EP by Baroness
- Released: September 5, 2005
- Recorded: January 2005
- Studios: Jam Room Studio Columbia, South Carolina
- Genres: Sludge metal; progressive metal; post-metal;
- Length: 20:20
- Label: Hyperrealist Records
- Producer: Phillip Cope (of Kylesa)

Baroness chronology
| First (2004) | Second (2005) | A Grey Sigh in a Flower Husk (2007) |

= Second (EP) =

Second is the second extended play by American heavy metal band Baroness. The album artwork was done by Baroness frontman John Baizley.

==Background==
Baroness wrote First and Second over the course of a month and a half in the summer of 2003. Second was recorded in January 2005 at The Jam Room Studio in Columbia, South Carolina, and produced by Kylesa's Phillip Cope. The EP flows as one continuous piece, and the instruments were recorded live in one take with no overdubbing.

==Release==
Second was released in 2005 on CD and on 12" vinyl by Hyperrealist Records. Baroness began selling the EP in July while on tour. The A-side of the vinyl record contains all of the music while the B-side includes an etching of artwork by John Baizley. In 2008, the EP was remixed and remastered, and Hyperrealist reissued it along with First as a compilation album titled First & Second.

==Reception==

In a review for Scene Point Blank, staff writer Shane gave Second an 8.5/10 rating.

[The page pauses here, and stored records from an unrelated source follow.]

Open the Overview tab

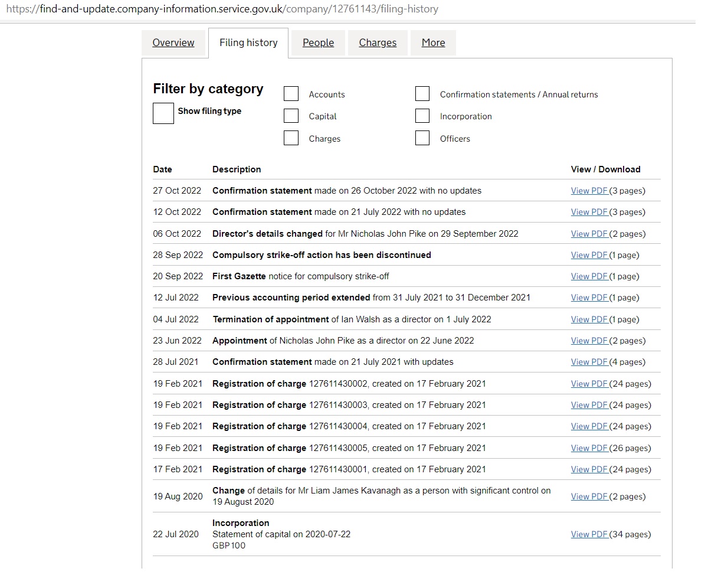173,43
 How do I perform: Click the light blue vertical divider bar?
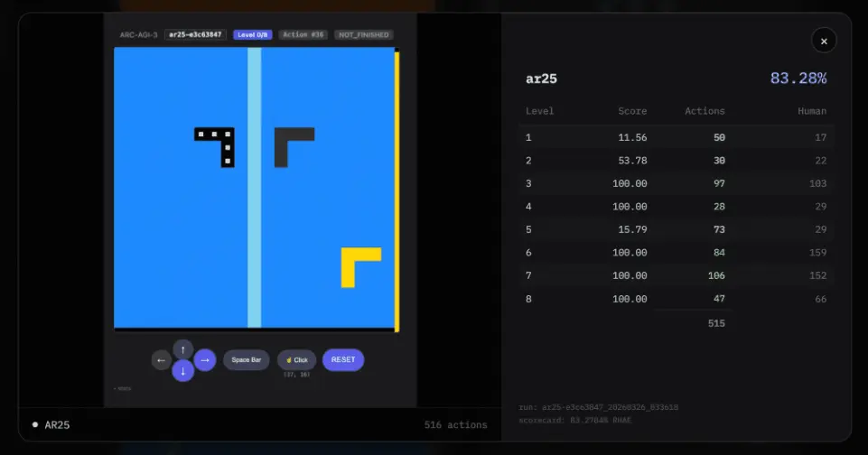coord(254,187)
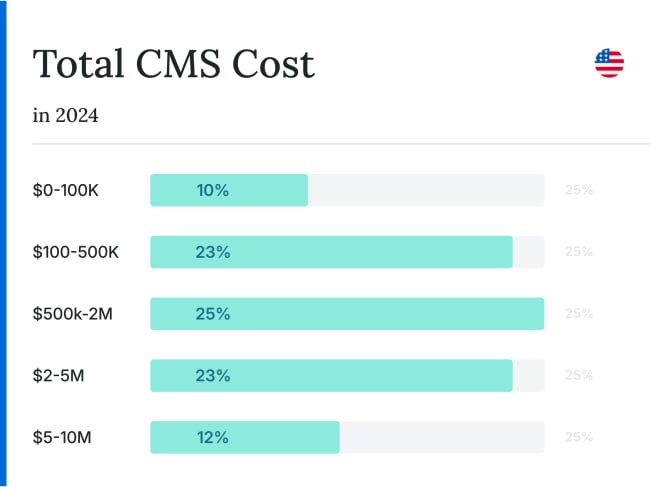Image resolution: width=650 pixels, height=487 pixels.
Task: Click the $0-100K row label
Action: pos(65,190)
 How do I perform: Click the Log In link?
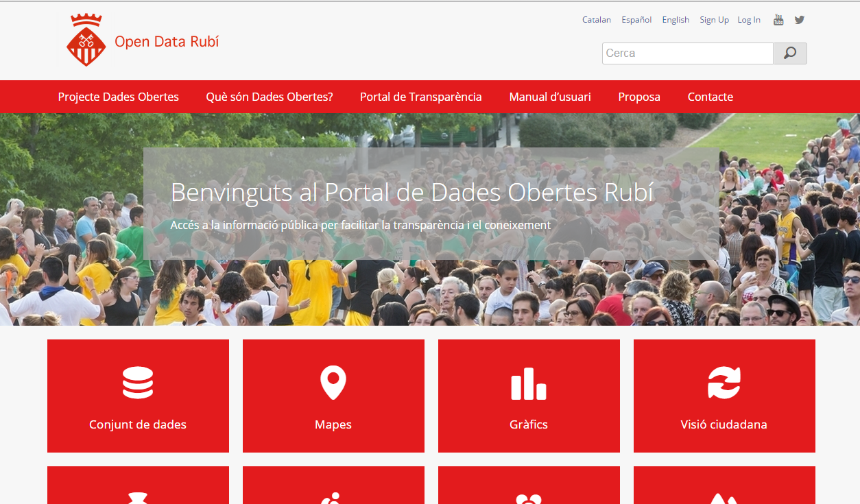[749, 20]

He had high praise for the opening track, declaring it "one of the best songs of the year by any band." Although critical of "a couple strange transitions that feel a bit rushed," he wrote that the EP leaves the listener "wanting more." He concluded by saying, "Baroness are certainly a band on the move...If [their] first two records are any indication to what a full length might be, expect nothing but great things."

Andrew of Aversionline called Second a "nice chunk of work," saying, "it sounds extremely impressive... The drums [sound] perfect, and the guitars are nice and up front with a really surprising level of clarity to their overall texture. The basslines then fill things in nicely and generally play a pretty significant role, and the hoarsely shouted vocals are powerful without overpowering any of the instrumentation."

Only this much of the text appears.